(Extracted records)

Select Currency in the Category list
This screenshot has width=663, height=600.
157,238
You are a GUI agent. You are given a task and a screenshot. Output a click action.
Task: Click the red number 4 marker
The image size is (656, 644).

- Assignment: Only a word-for-word repetition of the lines from the one containing "Task: Click the red number 4 marker" to the final line of the data above counts as the answer.

- Answer box:
Task: Click the red number 4 marker
The image size is (656, 644).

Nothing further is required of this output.